February 23rd, 2009 at 2:57 pm
For reals, Lannie? I think it’s safe to say that literature these days is pretty tame, and far from what you refer to as anti-art. Or are you being sarcastic? It’s getting really hard to tell.
February 23rd, 2009 at 7:24 pm
I agree that it is sad that book sections are being thrown overboard by newspapers in their attempt to keep from sinking. However, if that is what takes to keep papers such as The Washington Post in business, so be it. Publishers must first devote sufficient resources into investigating and covering hard news stories. If the quality of book reviews is maintained in the papers’ on-line products, we’ll get the material we want, even if it does feel a bit like book readers, writers and publishers have been snubbed.
February 23rd, 2009 at 9:39 pm
I read alot, and I stopped reading book sections about 15 years ago. This was just after I graduated university. It was the only way I could get my love of reading back.
Purely as a reader, the best way to learn about books is word of mouth. Blogs are now excellent for this.
I don’t think loss of book sections will be much of a problem for readers. For professionals — especially those who depend on prizes, peer support, or literary journalism for their careers — it could be crippling.
Also, as John Updike said, everything is a genre now. There are a thousand TV channels, same for books. In this environment, the canon-making book review loses its authority and dies.
February 24th, 2009 at 6:09 pm
Matt S.: One of the ways that anti-art is not-creative, or tame, is through its presentation of everyday objects as objets d’art—what its brainwashed adherents call ‘found objects.’ To them, Duchamp’s ‘Fountain’ is a work of art, because it is his ‘found object;’ even though to those that are not morons, it is an ordinary mass-produced urinal that he bought at some hardware store; and not a work of art of his, at all.
Is there such a thing as the literary version of the ‘found object’? Yes, there is. It is the cliché that is the literary version of the ‘found object.’ Many works of contemporary literature, are actually works of anti-literature, due to their overabundance of clichés, or ‘found objects.’
Look at Elizabeth Alexander’s ‘poem’ that she presented at President Obama’s inauguration, for the entire world to behold (see link). Too much of what she presented was not in her own words, not that she plagiarized—but when a work contains more anti-art than art, it can be reasonably said that that work, is a work of anti-art, and not a work of art. 80-90% of her ‘Praise Song for the Day’ is nothing more than one cliché after another.

** DIRECTION 1 **
Edit the comment thread's stretch from "Purely as a" through "authority and dies.", writing "Podcasts" in place of "Blogs".
The records that come next are unrelated to the comment thread.

[Data items]
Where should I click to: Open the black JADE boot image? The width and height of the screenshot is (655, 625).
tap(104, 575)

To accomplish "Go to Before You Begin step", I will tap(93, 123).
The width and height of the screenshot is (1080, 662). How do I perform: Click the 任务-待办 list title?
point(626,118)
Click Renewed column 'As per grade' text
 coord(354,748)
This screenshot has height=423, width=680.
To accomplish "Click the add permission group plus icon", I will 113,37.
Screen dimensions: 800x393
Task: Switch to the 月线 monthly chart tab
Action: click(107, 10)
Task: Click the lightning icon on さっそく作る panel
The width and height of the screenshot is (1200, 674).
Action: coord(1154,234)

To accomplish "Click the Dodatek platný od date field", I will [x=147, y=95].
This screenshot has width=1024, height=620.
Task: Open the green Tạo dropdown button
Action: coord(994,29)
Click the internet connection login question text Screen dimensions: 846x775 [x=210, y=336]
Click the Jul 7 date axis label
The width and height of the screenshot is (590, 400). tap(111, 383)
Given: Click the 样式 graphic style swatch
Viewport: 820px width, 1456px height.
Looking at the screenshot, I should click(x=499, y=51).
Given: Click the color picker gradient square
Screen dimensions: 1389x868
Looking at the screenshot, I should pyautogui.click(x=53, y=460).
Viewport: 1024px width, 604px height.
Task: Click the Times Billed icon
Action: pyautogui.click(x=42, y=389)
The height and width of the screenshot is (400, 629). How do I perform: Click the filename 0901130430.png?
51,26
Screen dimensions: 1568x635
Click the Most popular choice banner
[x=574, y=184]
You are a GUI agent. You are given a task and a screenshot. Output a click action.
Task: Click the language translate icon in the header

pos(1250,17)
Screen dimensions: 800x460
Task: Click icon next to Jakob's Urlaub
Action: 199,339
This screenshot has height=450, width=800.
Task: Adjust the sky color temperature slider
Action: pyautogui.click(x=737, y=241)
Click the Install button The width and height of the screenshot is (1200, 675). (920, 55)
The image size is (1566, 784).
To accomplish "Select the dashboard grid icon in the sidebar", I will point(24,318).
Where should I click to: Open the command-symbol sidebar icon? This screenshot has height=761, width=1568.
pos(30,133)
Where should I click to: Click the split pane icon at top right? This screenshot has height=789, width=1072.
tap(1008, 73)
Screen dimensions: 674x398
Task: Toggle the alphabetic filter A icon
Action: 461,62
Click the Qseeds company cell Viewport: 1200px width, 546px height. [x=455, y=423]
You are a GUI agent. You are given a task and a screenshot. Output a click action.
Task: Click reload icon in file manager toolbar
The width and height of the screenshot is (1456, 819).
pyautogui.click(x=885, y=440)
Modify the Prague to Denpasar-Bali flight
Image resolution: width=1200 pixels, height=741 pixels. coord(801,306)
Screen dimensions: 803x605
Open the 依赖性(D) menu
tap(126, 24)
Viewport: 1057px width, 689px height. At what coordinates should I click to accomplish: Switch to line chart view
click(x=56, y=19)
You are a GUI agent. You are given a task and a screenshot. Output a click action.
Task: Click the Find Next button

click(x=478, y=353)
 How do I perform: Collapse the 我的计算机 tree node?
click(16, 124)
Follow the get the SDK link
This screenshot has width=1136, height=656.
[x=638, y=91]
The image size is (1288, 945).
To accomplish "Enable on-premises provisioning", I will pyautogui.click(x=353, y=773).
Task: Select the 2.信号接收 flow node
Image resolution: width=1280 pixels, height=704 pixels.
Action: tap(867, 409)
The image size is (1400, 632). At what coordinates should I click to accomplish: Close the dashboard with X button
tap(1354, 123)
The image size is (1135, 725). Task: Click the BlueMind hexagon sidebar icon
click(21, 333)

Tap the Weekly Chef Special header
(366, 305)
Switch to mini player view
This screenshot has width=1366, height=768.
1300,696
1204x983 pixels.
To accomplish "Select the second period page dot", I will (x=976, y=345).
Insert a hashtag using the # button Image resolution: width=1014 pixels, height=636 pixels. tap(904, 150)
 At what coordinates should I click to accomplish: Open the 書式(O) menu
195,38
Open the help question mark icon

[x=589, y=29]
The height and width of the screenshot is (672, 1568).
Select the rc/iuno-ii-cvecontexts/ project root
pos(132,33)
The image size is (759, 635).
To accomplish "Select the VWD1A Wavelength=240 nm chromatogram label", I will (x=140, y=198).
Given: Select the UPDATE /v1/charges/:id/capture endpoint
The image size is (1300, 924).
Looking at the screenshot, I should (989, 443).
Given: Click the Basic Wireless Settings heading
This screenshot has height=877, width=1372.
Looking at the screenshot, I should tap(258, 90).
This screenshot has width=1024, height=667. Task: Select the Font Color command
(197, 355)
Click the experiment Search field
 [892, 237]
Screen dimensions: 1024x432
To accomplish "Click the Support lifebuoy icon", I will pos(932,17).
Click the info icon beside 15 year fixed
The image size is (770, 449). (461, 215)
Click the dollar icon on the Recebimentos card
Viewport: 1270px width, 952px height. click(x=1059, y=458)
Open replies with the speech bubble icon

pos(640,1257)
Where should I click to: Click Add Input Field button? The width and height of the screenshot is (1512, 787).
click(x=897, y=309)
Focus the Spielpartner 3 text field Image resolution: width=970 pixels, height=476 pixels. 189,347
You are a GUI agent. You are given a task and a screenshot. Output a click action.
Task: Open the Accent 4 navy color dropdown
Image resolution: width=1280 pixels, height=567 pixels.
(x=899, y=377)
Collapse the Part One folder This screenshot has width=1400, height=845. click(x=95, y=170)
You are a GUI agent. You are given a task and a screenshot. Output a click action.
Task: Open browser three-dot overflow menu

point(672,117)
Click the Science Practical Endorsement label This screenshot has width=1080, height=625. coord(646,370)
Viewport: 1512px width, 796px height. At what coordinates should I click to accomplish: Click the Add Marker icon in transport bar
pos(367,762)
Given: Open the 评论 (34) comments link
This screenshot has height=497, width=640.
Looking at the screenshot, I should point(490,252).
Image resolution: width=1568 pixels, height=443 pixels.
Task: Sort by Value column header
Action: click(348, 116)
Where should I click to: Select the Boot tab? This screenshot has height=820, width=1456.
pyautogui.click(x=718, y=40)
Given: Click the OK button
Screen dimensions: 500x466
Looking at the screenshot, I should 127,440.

** DIRECTION 2 **
Express the records from the line that contains "Insert a hashtag" through the line that contains "pos(367,762)" as a JSON list of strings, one string per line, omitting blank lines.

** TASK RESPONSE 1 **
Purely as a reader, the best way to learn about books is word of mouth. Podcasts are now excellent for this.
I don’t think loss of book sections will be much of a problem for readers. For professionals — especially those who depend on prizes, peer support, or literary journalism for their careers — it could be crippling.
Also, as John Updike said, everything is a genre now. There are a thousand TV channels, same for books. In this environment, the canon-making book review loses its authority and dies.

** TASK RESPONSE 2 **
[
  "Insert a hashtag using the # button Image resolution: width=1014 pixels, height=636 pixels. tap(904, 150)",
  " At what coordinates should I click to accomplish: Open the 書式(O) menu",
  "195,38",
  "Open the help question mark icon",
  "[x=589, y=29]",
  "The height and width of the screenshot is (672, 1568).",
  "Select the rc/iuno-ii-cvecontexts/ project root",
  "pos(132,33)",
  "The image size is (759, 635).",
  "To accomplish \"Select the VWD1A Wavelength=240 nm chromatogram label\", I will (x=140, y=198).",
  "Given: Select the UPDATE /v1/charges/:id/capture endpoint",
  "The image size is (1300, 924).",
  "Looking at the screenshot, I should (989, 443).",
  "Given: Click the Basic Wireless Settings heading",
  "This screenshot has height=877, width=1372.",
  "Looking at the screenshot, I should tap(258, 90).",
  "This screenshot has width=1024, height=667. Task: Select the Font Color command",
  "(197, 355)",
  "Click the experiment Search field",
  " [892, 237]",
  "Screen dimensions: 1024x432",
  "To accomplish \"Click the Support lifebuoy icon\", I will pos(932,17).",
  "Click the info icon beside 15 year fixed",
  "The image size is (770, 449). (461, 215)",
  "Click the dollar icon on the Recebimentos card",
  "Viewport: 1270px width, 952px height. click(x=1059, y=458)",
  "Open replies with the speech bubble icon",
  "pos(640,1257)",
  "Where should I click to: Click Add Input Field button? The width and height of the screenshot is (1512, 787).",
  "click(x=897, y=309)",
  "Focus the Spielpartner 3 text field Image resolution: width=970 pixels, height=476 pixels. 189,347",
  "You are a GUI agent. You are given a task and a screenshot. Output a click action.",
  "Task: Open the Accent 4 navy color dropdown",
  "Image resolution: width=1280 pixels, height=567 pixels.",
  "(x=899, y=377)",
  "Collapse the Part One folder This screenshot has width=1400, height=845. click(x=95, y=170)",
  "You are a GUI agent. You are given a task and a screenshot. Output a click action.",
  "Task: Open browser three-dot overflow menu",
  "point(672,117)",
  "Click the Science Practical Endorsement label This screenshot has width=1080, height=625. coord(646,370)",
  "Viewport: 1512px width, 796px height. At what coordinates should I click to accomplish: Click the Add Marker icon in transport bar",
  "pos(367,762)"
]